Hacker Newsnew | past | comments | ask | show | jobs | submitlogin

> Lisp ... macros typically operate on AST

In Lisp they don't. See Emacs Lisp, Common Lisp, ISLISP. A Lisp macro gets only passed some data and returns some data. There is nothing like an AST.

If we define a macro foo-macro and we call it:

    (foo-macro ...)
then ... can be any data.

Example:

    (defmacro rev (&rest items)
      (reverse items))
Above macro REV gets data passed and reverses it. The &rest list of ITEMS gets reversed. ITEMS is the list of source arguments in the macro call.

We can then write:

    (rev 1 2 3 4 +)

    (rev (rev 10 n -) (+ a 20 b) (rev 30 a *) list)
Example:

    CL-USER 7 > (let ((n 4) (a 3) (b 2))
                  (rev (rev 10 n -)
                       (+ a 20 b)
                       (rev 30 a *)
                       list))
    (90 25 -6)
There is no syntax tree. All the macro does, is to reverse the list of its source arguments.

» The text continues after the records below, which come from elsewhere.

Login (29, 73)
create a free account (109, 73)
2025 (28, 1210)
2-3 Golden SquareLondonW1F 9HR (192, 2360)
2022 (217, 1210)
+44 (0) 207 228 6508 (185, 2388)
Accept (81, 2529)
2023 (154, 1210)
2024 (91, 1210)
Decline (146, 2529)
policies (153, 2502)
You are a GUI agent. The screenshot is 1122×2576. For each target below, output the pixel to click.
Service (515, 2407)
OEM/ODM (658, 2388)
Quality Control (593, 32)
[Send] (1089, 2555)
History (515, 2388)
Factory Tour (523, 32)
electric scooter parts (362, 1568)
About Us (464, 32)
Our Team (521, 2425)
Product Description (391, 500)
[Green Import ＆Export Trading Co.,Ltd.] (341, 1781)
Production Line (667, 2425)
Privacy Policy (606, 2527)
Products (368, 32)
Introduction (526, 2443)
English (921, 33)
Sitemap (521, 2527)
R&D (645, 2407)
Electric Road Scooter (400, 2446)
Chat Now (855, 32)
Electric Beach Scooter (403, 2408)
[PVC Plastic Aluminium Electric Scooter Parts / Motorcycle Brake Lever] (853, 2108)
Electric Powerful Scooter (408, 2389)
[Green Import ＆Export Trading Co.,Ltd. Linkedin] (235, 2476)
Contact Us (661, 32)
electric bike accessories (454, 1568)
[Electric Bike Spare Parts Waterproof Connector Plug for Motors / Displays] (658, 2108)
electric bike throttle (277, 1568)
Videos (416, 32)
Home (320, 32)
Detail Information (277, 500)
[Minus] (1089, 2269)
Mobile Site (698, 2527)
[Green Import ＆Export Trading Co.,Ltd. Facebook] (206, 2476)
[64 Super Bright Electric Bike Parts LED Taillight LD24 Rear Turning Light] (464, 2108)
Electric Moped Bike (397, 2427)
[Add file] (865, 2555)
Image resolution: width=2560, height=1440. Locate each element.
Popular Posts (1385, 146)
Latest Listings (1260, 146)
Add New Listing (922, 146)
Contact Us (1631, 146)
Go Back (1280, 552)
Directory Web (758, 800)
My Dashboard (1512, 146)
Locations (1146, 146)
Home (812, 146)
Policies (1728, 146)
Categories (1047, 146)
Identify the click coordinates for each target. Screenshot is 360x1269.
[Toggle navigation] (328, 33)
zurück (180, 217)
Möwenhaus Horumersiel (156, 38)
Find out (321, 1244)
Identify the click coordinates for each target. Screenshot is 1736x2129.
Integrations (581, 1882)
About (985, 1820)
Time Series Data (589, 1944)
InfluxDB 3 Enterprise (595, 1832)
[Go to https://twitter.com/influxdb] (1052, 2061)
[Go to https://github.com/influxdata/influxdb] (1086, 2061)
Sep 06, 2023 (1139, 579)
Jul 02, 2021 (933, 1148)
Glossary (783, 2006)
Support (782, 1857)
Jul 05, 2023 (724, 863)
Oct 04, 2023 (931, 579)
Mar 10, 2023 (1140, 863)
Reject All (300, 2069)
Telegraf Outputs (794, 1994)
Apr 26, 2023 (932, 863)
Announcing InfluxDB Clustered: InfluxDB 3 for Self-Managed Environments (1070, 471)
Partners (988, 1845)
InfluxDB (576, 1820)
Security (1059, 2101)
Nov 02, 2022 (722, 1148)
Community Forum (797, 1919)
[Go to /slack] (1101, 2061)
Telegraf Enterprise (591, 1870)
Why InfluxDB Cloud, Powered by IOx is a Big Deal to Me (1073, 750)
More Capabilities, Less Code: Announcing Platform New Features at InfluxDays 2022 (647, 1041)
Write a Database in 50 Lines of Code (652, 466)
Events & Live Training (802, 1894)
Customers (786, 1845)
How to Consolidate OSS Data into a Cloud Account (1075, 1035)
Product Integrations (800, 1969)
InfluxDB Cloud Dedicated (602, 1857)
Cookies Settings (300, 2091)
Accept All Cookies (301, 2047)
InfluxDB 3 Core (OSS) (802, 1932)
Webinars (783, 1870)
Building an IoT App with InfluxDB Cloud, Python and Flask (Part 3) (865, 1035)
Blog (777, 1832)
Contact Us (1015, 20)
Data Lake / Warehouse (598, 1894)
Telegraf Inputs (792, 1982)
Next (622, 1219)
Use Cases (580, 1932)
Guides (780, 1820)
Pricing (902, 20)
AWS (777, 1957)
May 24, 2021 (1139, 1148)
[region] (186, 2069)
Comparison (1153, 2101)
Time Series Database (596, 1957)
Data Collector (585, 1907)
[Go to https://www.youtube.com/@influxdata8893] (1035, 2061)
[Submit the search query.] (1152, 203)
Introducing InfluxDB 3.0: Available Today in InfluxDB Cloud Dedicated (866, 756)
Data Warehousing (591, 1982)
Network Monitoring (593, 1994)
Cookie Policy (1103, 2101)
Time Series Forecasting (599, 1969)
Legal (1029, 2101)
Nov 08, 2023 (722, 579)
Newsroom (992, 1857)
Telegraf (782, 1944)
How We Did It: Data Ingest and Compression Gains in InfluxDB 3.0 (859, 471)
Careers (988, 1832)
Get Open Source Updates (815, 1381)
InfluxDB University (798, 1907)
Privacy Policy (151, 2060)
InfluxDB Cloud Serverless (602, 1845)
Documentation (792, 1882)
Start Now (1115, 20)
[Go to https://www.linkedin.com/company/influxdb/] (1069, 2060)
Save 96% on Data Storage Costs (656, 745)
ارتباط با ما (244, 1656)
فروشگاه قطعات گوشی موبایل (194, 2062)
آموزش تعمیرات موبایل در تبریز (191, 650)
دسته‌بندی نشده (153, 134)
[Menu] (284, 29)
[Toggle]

If I let the macro describe the thing it gets passed, then we get this:

    CL-USER 8 > (defmacro rev (&rest items)
                  (DESCRIBE items)
                  (reverse items))
    REV

    CL-USER 9 > (rev 1 2 3 4 +)

    (1 2 3 4 +) is a LIST
    0      1
    1      2
    2      3
    3      4
    4      +
    10
As a side effect, we can see that the macro gets a simple list passed. A list of numbers and a symbol ("symbol" is also a data type). Not text. Not an AST.

Also data which is possibly not read, but computed by other code. We can compute the arguments of the macro REV and pass the thing to EVAL. Works the same as above.

    CL-USER 10 > (eval (append '(rev) (loop for i from 1 to 4 collect i) '(+)))

    (1 2 3 4 +) is a LIST
    0      1
    1      2
    2      3
    3      4
    4      +
    10

The macro only gets that data and can do anything with it. There is no idea of Abstract Syntax Tree: it does not need to be a tree, it does not need to be valid Lisp code and it carries no syntactical information. Generally, it also does not need to return valid Lisp code. To be computed all we need is that the evaluator eventually sees valid Lisp code, not the individual macro.

In Lisp the "reader" by default only parses a data layer: symbolic expressions. EVAL, macros and other Lisp functionality gets mostly data passed. EVAL has to figure out, what (a b c) actually is as a program. It can traverse it in an interpreter or compile it. A compiler may internally create AST representations -> but that free to the implementation.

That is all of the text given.